Well, some would argue medications alone are surely not a good treatment option for people who often need more — social skills training, grounding, learning how to prioritize, dealing with stress in pro-social ways, etc. Just because someone is “chronically” mentally ill doesn’t mean their need for a weekly psychotherapy appointment goes away because some of their symptoms are being treated with a medication.
But, as the commenter notes, the problem is there is little consensus in this field, and bickering amongst competing state agencies for limited funding. An agency has little incentive to focus on the best care for their patients when their own health (or very existence) is a constant battle in the Legislature.
The problem in Massachusetts is one faced by many states — too much bureaucracy competing for too few dollars, often with operating mandates that overlap in coverage and populations served. A streamlining and consolidation of multiple agencies would likely be beneficial, but because of entrenched political agendas, it is just one more government “waste cutting” pipe dream.
All the while, ordinary people trying to live a somewhat ordinary life have one of their lifelines cut.

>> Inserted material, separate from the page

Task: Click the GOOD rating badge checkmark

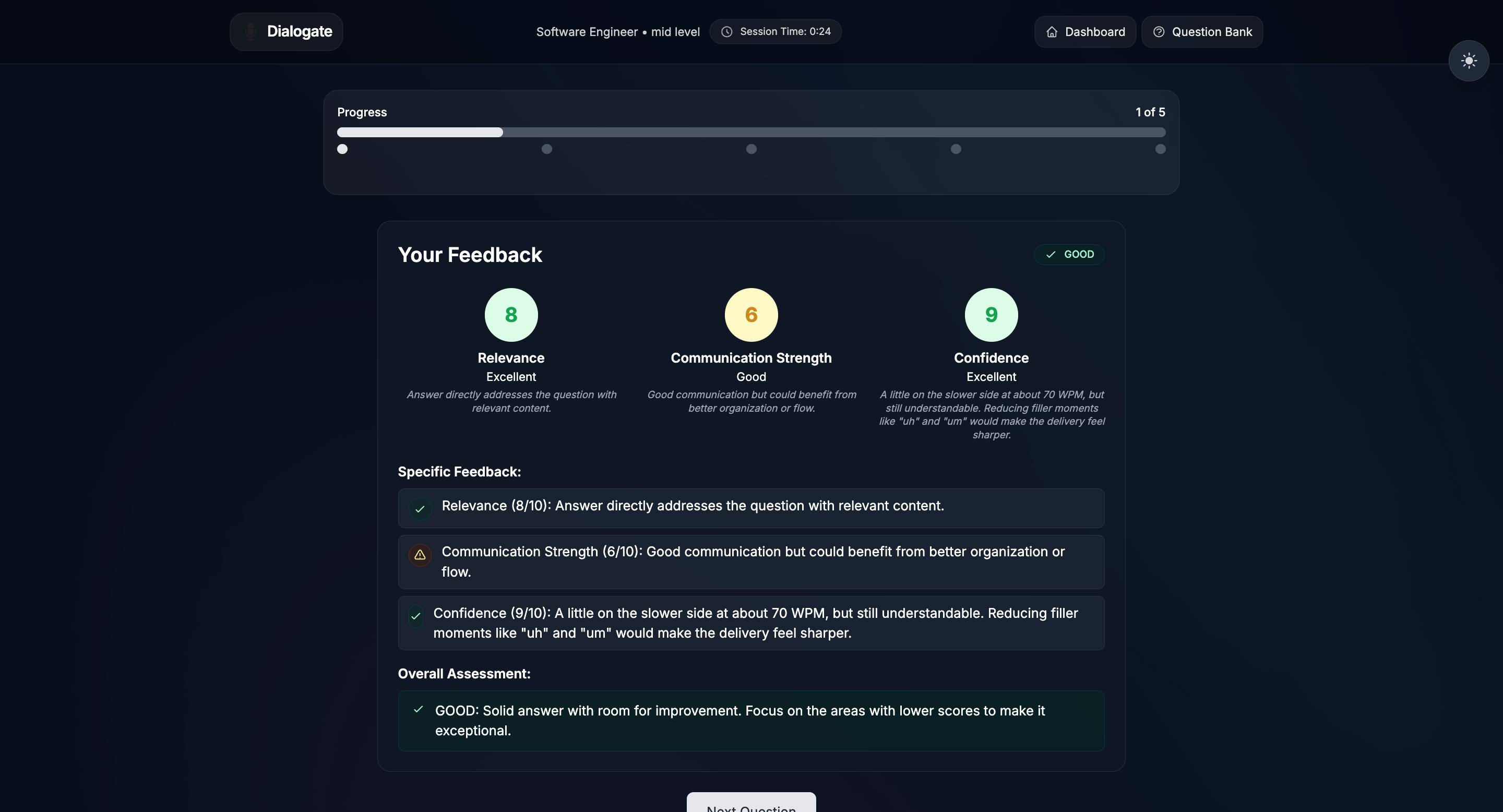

Read the full article: Healing, interrupted
5 comments
Excellent article on the needless cut backs in mental illness treatment. Thank you, and thanks for such an excellent resource in your website. I freqently refer my patients to your site for information.
Joe
It is simple to politicians whom to go after first: mental health patients do not vote as a group, so, politicians will not feel much heat from those most impacted by these cuts.

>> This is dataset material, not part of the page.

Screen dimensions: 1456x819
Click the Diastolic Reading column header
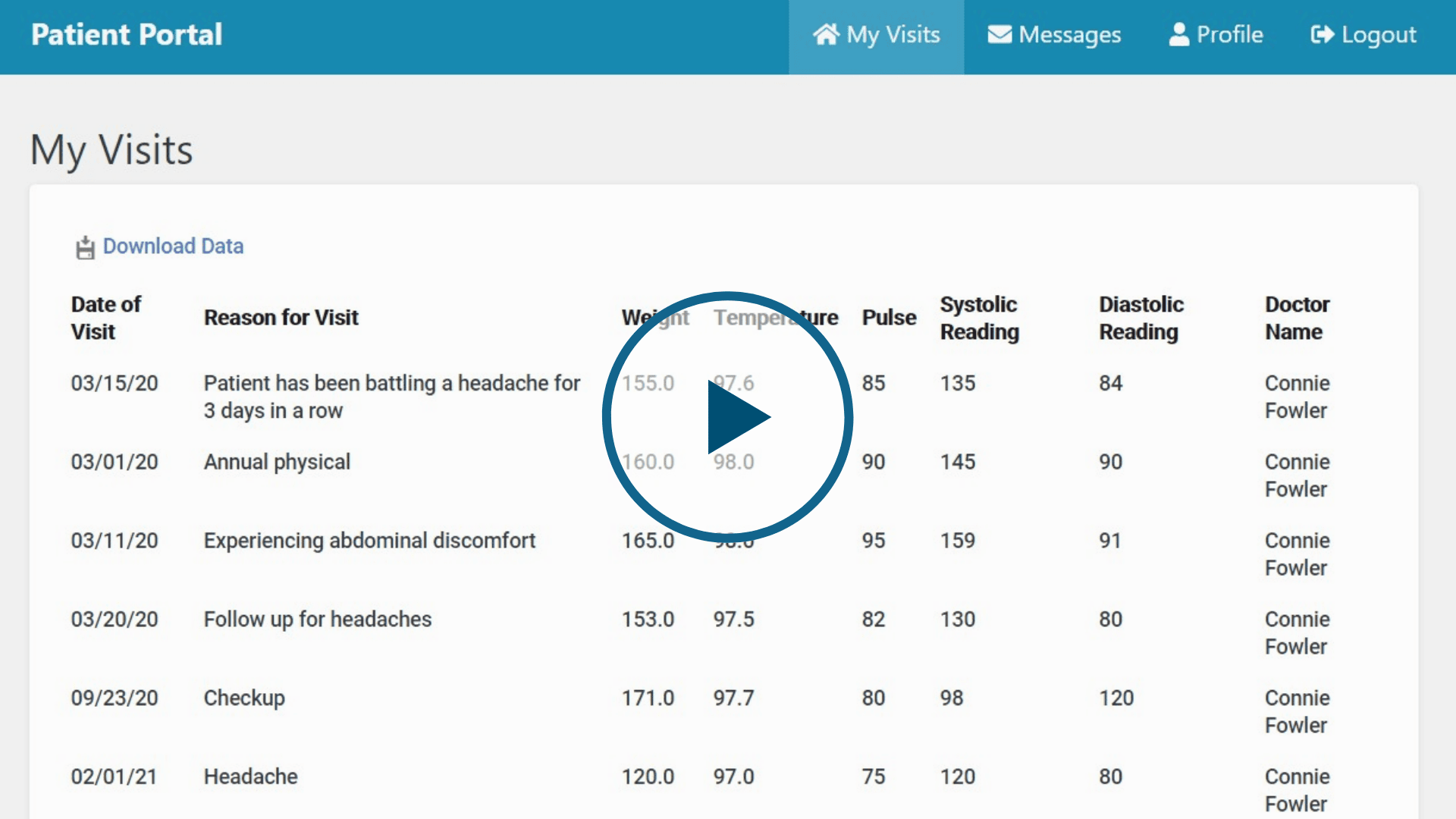(1141, 318)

But, two points from the article:
1. the cuts will not save money but increase expenses as untreated mentally ill patients will go to ERs more and end up in the correctional facilities more often as well.
2. sorry to say the following this way, but, it is deserved in my opinion: the idiot social worker who questions the value of therapy has to be one of the stupidest things I have ever read at a mental health site. I hope this person quits her job and goes into the sanitation industry, ’cause her efforts are garbage to me!
Why did they call the 1930’s the Great Depression? We’ll find out in the early 2010’s!
Sad, pathetic, ignorant, and cruel. America, whatta country!
Good points.
So the stigma against people with mental illness — especially those with chronic conditions — is only reinforced because they don’t vote as much as a group, and politicians feel safe largely ignoring them when times get tough (you wouldn’t see them doing that to senior citizen programs).